Is your husband in a teaching hospital? It is not uncommon for the Floor or Unit MD to take over daily care issues. It sounds like there’s no need for the ICU and has been put in a step,down unit? The surgeon should be checking in, might be via phone calls or he’s checking on the portal. If the surgeon isn’t coming around, track him down. The surgeon needs to tell you how the procedure went. You should know if the aneurysm ruptured while he was stabilizing it, if your husband had an ischemic stroke during the procedure, if there were any type of complications…something happened and you have the right to know.

That being said, we tend to forget or not be told all the risks of procedures. You could start with the RN and floor doctor asking what happened during the procedure, but the surgeon is the one who will know. The others would just have it passed through the shift change reports. If you can access his patient portal, it may be in there.

Yes my husband is in a teaching hospital. I have not seen or heard from he surgeon since 2 days after the surgery. My husband is now on the rehab floor. They have him walking again but he is very unsteady and has to have someone with him. He has a sitter with him every night since he has been in the hospital. The surgeon told me everything went fine he just had to use 3 clips instead of two. After the surgery it took 3 full days for him to be fully awake. His head was laying to the right side of his body but he can hold it up now. I’m kinda all over the place writing this but I believe something went wrong and the doctor isn’t saying anything. They have written on the board in his room that he is impulsive. He tries to get out of bed all the time. He isn’t the type of person to be sitting around in bed. He has always been very active no in sports or exercise but he is always doing something. The keep changing his sleeping medication because he doesn’t sleep all night. He is drinking alot of water because his sodium is too high and he wasn’t to get up and go to the restroom. They want him to use the urinal but he wants to use the bathroom. He will be sitting there and start to get up and I ask where you going? He will say I need to go check on these skews, that was something he did when he was working or I need to go gather up the pigs we don’t have pigs. His mind is all over the place. Today I get a call from a psychiatrist office saying he has been referred to them. So I don’t know if he really needs one he was fine until this surgery but I’m willing to try anything.

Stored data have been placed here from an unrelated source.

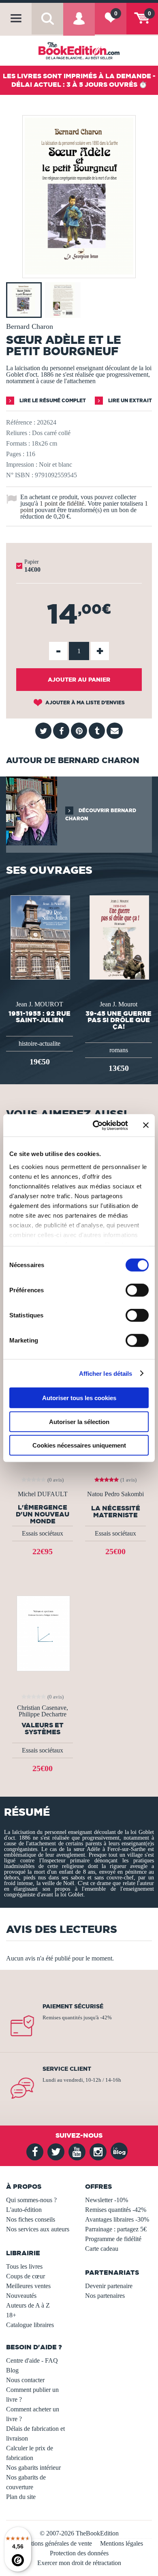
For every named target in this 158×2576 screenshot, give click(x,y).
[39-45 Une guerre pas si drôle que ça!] (118, 936)
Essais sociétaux (42, 1533)
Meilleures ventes (28, 2285)
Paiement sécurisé (73, 2006)
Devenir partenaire (108, 2285)
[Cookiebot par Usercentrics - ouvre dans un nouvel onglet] (96, 1125)
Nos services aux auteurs (37, 2229)
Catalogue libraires (30, 2324)
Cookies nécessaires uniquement (79, 1445)
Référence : (20, 422)
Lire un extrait (129, 400)
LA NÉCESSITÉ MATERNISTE (115, 1512)
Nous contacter (25, 2380)
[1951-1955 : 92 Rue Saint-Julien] (39, 936)
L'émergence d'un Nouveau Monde (42, 1514)
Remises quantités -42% (115, 2209)
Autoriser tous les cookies (79, 1397)
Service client (67, 2069)
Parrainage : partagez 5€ (116, 2229)
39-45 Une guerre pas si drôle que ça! (118, 1020)
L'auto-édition (24, 2209)
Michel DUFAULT (43, 1494)
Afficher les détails (105, 1373)
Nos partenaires (105, 2295)
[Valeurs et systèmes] (42, 1633)
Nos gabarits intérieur (33, 2467)
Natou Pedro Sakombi (115, 1494)
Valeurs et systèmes (42, 1728)
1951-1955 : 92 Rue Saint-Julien (39, 1016)
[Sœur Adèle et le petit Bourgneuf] (79, 272)
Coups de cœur (25, 2276)
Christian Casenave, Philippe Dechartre (42, 1711)
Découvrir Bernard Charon (100, 814)
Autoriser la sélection (79, 1421)
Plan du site (21, 2496)
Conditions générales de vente (53, 2543)
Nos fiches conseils (30, 2219)
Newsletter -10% (106, 2199)
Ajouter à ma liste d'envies (84, 702)
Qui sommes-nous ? (31, 2199)
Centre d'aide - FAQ (32, 2360)
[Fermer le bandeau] (146, 1125)
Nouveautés (21, 2295)
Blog (12, 2370)
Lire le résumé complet (52, 400)
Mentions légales (121, 2543)
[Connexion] (79, 24)
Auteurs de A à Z (28, 2305)
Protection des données (79, 2553)
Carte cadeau (101, 2248)
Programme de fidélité (113, 2238)
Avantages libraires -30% (117, 2219)
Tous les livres (24, 2266)
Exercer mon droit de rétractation (79, 2562)
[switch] (137, 1290)
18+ (11, 2315)
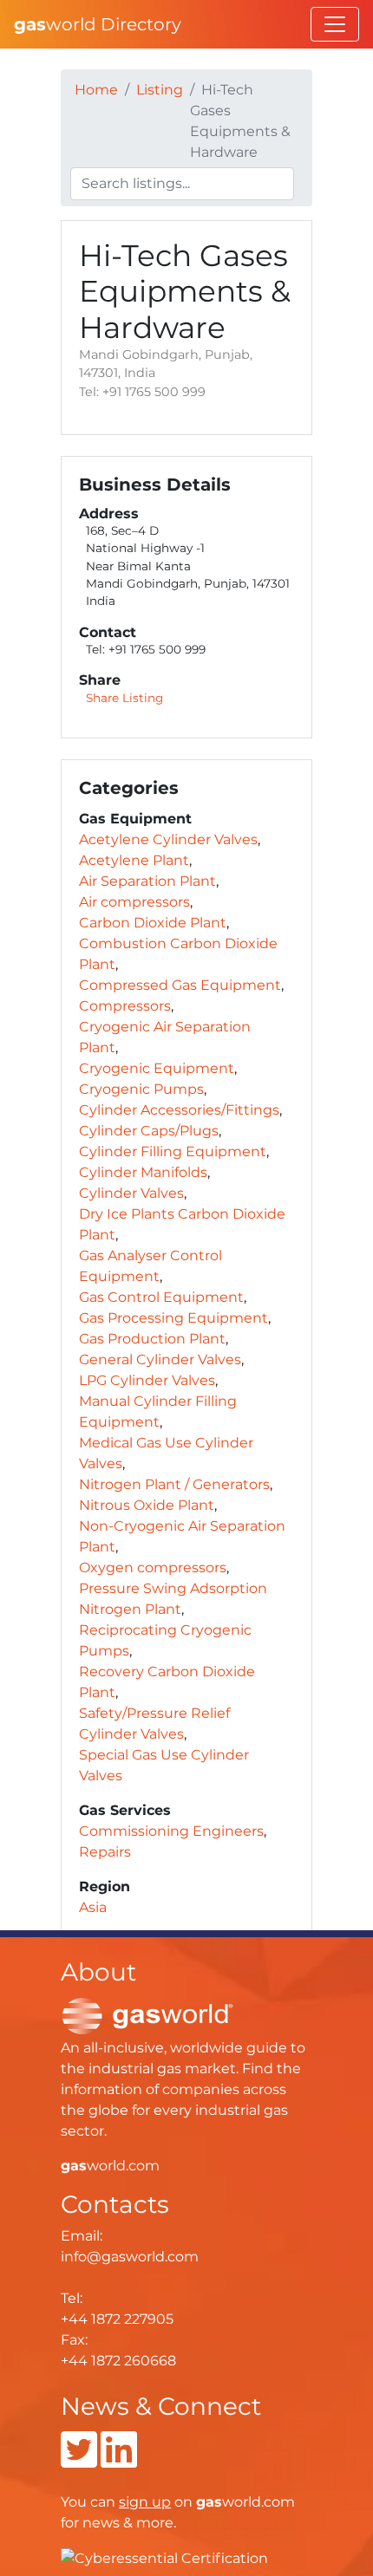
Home (96, 89)
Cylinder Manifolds (143, 1172)
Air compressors (134, 902)
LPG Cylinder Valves (147, 1380)
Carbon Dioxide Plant (152, 922)
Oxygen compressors (152, 1567)
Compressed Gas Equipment (180, 985)
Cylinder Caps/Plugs (149, 1130)
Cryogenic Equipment (156, 1068)
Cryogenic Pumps (141, 1089)
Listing (159, 89)
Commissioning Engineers (171, 1831)
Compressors (125, 1006)
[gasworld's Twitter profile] (79, 2460)
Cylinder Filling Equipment (172, 1151)
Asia (93, 1907)
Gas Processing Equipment (173, 1318)
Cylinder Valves (131, 1193)
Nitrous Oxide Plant (146, 1505)
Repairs (105, 1852)
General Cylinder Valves (160, 1359)
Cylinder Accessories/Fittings (179, 1110)
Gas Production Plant (152, 1338)
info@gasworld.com (130, 2256)
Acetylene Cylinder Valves (168, 839)
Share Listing (124, 698)
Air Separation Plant (147, 881)
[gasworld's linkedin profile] (119, 2460)
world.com (110, 2165)
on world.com (207, 2502)
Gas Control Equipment (161, 1297)
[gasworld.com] (147, 2015)
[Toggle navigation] (335, 24)
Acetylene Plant (134, 860)
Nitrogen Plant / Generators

The brain heals. The first month is no prediction of future performance. I also wanted to get out of bed all the time, was assigned a sitter, and my short term memory was very poor. I had cognitive issues as well. After surgery, I was angry my husband had flown me to China, but I thought that only because the nurses and doctors that day were all Asian! But I returned to work as a Scientific Director and regained short term memory (but not so much memory of the year following surgery). It is inexcusable no one in a teaching hospital is talking with you. Call the Patient Advocate to investigate or write a letter to the Chairman of the Department of Neurosurgery.

Thank you for for your story I appreciate any advice but my husbands surgeon is the Chairman of the department. I know its only been a month but we were not told this could happen it was just a big shock. He talked like it was 6 days in the hospital and go home have bad headache for two weeks and take it easy for 6 weeks. He said nothing about any kind of memory loss. Finding out tomorrow if insurance will approve skilled nursing facility tomorrow. They have denied 2 other facilities. Hoping for the best prepared for the worst.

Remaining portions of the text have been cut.